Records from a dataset
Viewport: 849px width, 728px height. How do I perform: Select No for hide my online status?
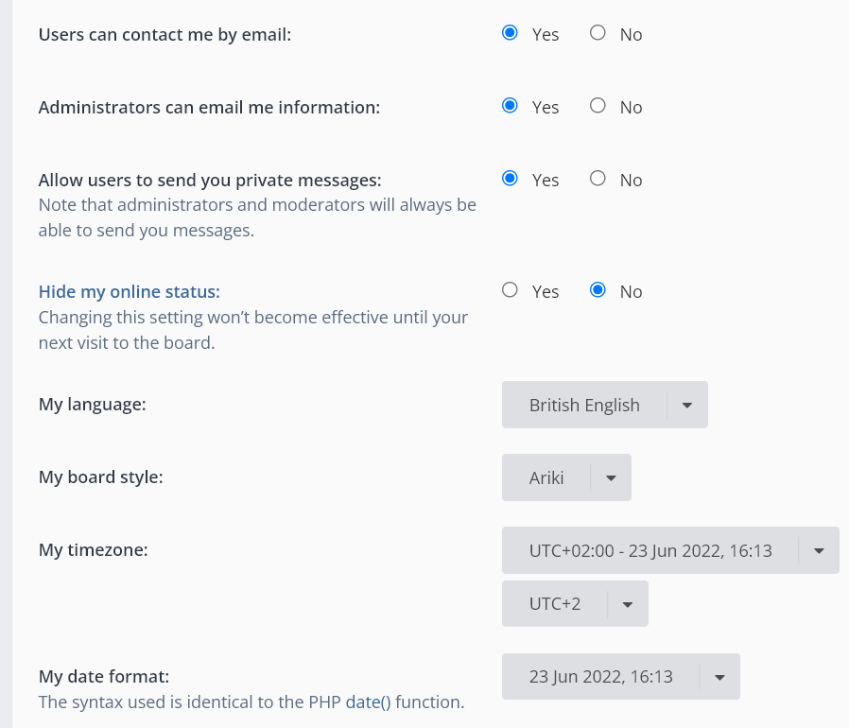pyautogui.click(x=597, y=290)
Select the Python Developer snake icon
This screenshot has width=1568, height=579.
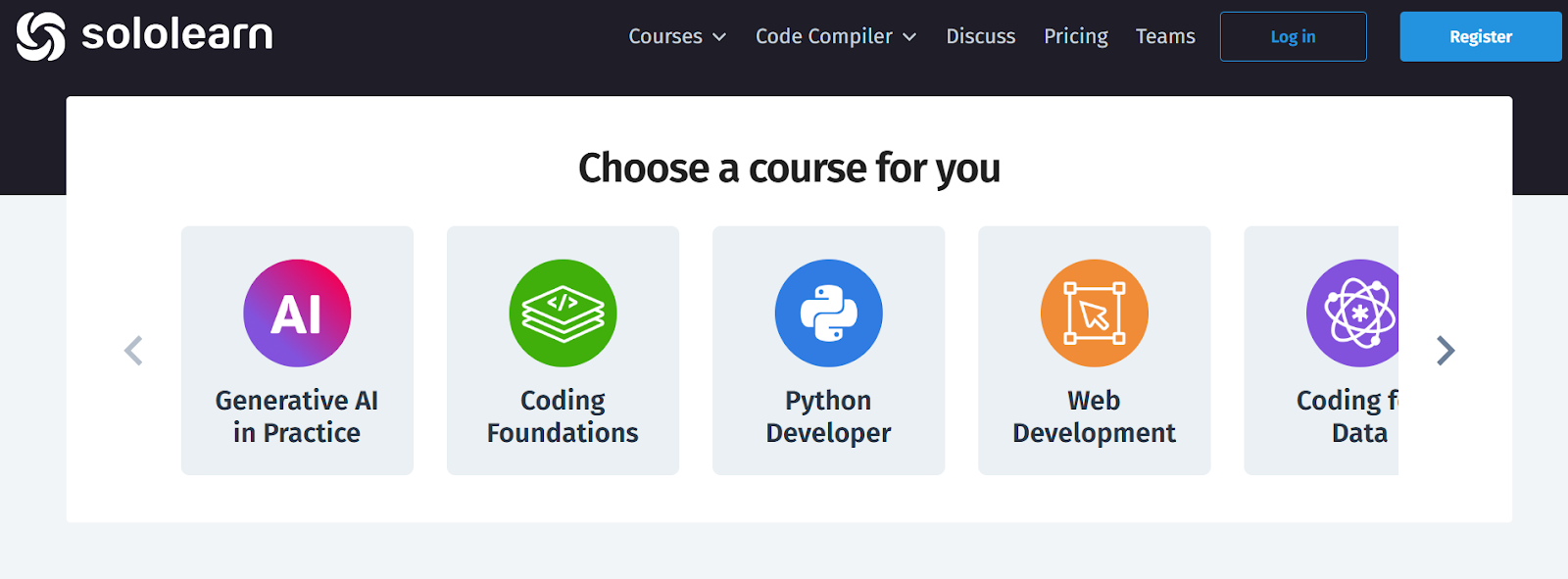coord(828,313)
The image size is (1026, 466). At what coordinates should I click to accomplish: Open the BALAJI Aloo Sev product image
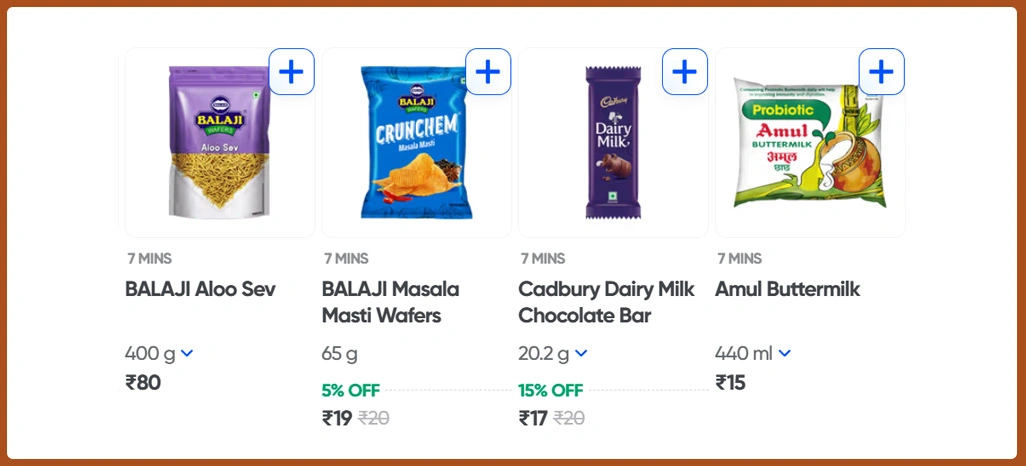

- [What the task asks]
Reproduce each entry precisely; the pictures stay out.

- [Task solution]
Viewport: 849px width, 728px height. How do I perform: Select No for hide my online status?
pyautogui.click(x=597, y=290)
Select the Python Developer snake icon
This screenshot has width=1568, height=579.
coord(828,313)
The image size is (1026, 466). At what coordinates should I click to accomplish: Open the BALAJI Aloo Sev product image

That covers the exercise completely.